0.2

34 5 2
                                    

"Görev? Dinliyorum" Küçüklüğümden beri orada duran sallanan sandalyeye oturdum.

"Bir süre önce, süresi dolan dosyaları son bir kez kontrol edip yok etmek için arşiv odasına gittim. Bu zamana kadar kuralı bozan herkes öldürülmüş... Bir kişi hariç"

"Nasıl olur?" Sallanmayı bırakıp sırtımı dikleştirdim. "Bizzat ben de kontrol etmiştim"

"Biliyorum. Bu yüzden biraz sorgulattırdım. Sağ kalan çocuk, annesi tarafından birine emanet edilmiş. Fakat bu kişi geçtiğimiz yıllarda ölünce onu koruyacak kimse kalmamış. Senin takıldığın barda birilerine ağzından kaçırmış ne yaptığının farkında olmadan. Bu sayede oradan biri haber vermiş ve bir dosya hazırlanmış" Karanlıkta kalan yanından siyah bir dosya çıkartıp bana uzattı. "Diğer dosyaları yok ettim. Bu da elimizde kalan son kişi. Sen biraz araştırma yap ve ihtiyacın olan şeyleri bana bildir. Bu çocuk, birilerine ağzından daha çok şey kaçırmadan ortadan kaldırılmalı"

Kafamı salladım. En zevk aldığım işti bu. Dosyanın kapağını açtım ve hızlıca göz gezdirdim. Küçük birine benziyordu. Fazla yankı yapmadan, sessizce veda edecekti yalan dolu hayatına. Anne-babasının hatasının bedelini öderken son nefesini acı içinde verecekti gözlerimin önünde. Park Jimin, böyle anlar için vardı.

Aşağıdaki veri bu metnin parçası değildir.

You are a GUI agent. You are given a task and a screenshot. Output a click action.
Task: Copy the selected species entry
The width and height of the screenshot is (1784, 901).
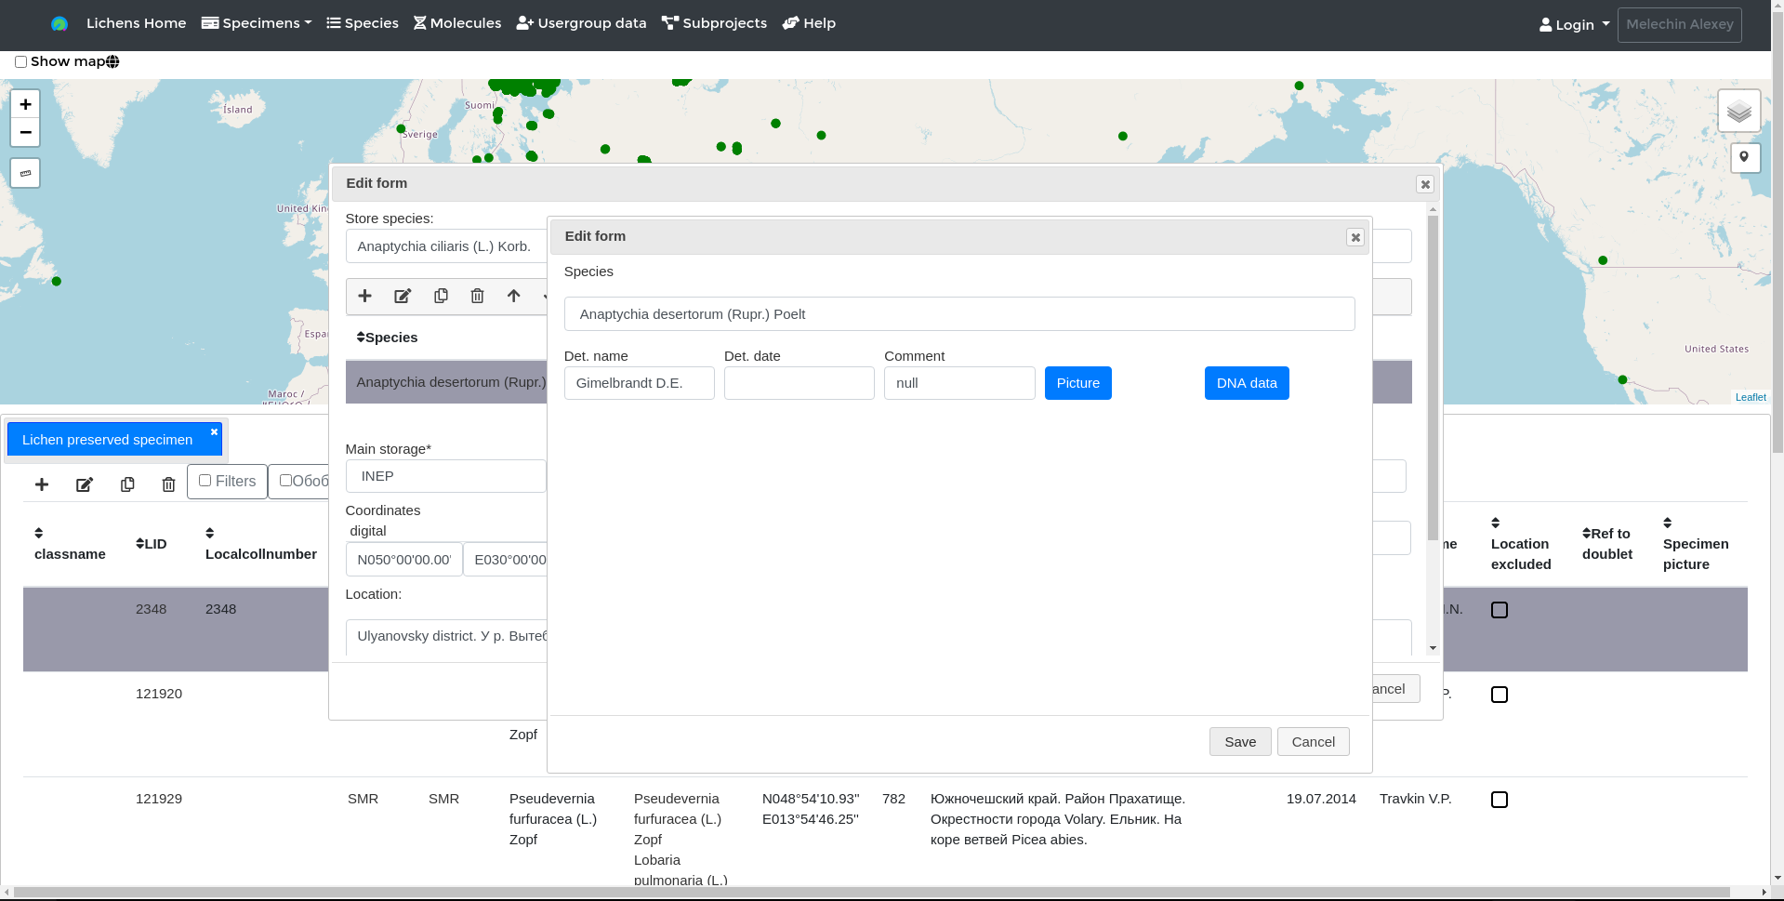pos(441,296)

"Gidip bir duş alayım ve bu gömlekten kurtulayım. Sonra işe koyulurum" Ayağa kalktım ve kollarımı arkaya doğru gererek esnedim. "İyi geceler"

"İyi geceler evlat"

Uyuşuk adımlarla, ıslık çala çala içeri girdim. Amcamın iki ay önce işe aldığı rus hizmetçi Svetlana, mutfağa dönen köşede yine beni bekliyordu. Dudağımda yarım bir gülümsemeyle -daha doğrusu, hoşlandığını söylediği sırıtışla- onu süzdüm. Gözlerini benden kaçırarak hızlı adımlarla mutfağa döndü. 

Başımı öne eğerek güldüm. Ardından koşar adımlarla merdivenleri çıkmaya başladım. Karşısına geçip 'Eminim seni becermek için sıraya girecek çok insan vardır. Ama üzgünüm, kadınlardan hoşlanmıyorum' demeyi çok isterdim. Lâkin, kimse gibi o da bunu bilmeyecek...

 'Kimse'den kastettiğim, bugüne kadar birlikte olduğum insanları öldürmüş olmam.

Gülerek banyonun kapısını açtım ve gömleğimi kirli sepetine attım. Beyaz dolaptan siyah bir bornoz çıkartarak kabine yakın olan çiviye astım. Ardından musluğa uzanarak suyu açtım. Pantolonumu çıkarırken gözüm aynaya takıldı.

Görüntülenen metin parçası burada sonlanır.